=== Stored records ===
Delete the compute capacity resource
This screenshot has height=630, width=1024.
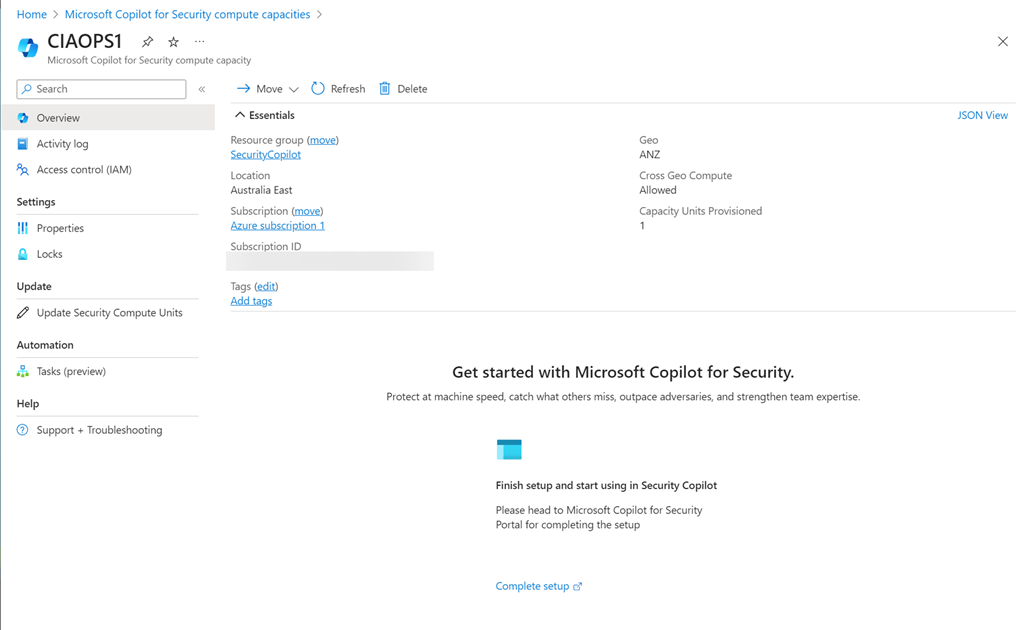(402, 89)
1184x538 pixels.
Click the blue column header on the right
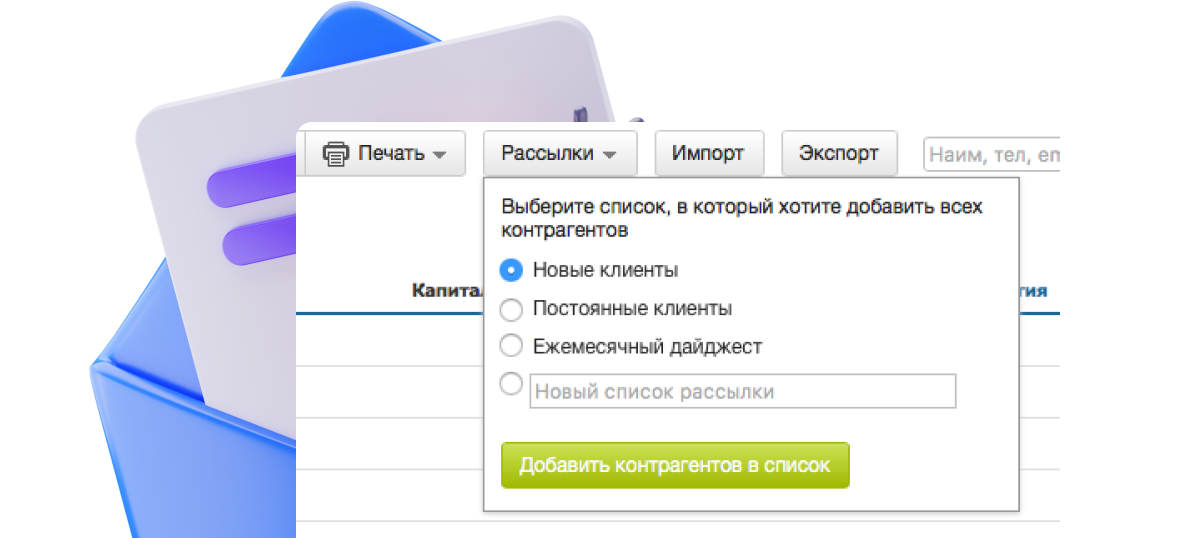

=== Exercise ===
Leave out the pictures and retype the rest of the entries exactly.

=== Solution below ===
Delete the compute capacity resource
This screenshot has height=630, width=1024.
(402, 89)
1184x538 pixels.
Click the blue column header on the right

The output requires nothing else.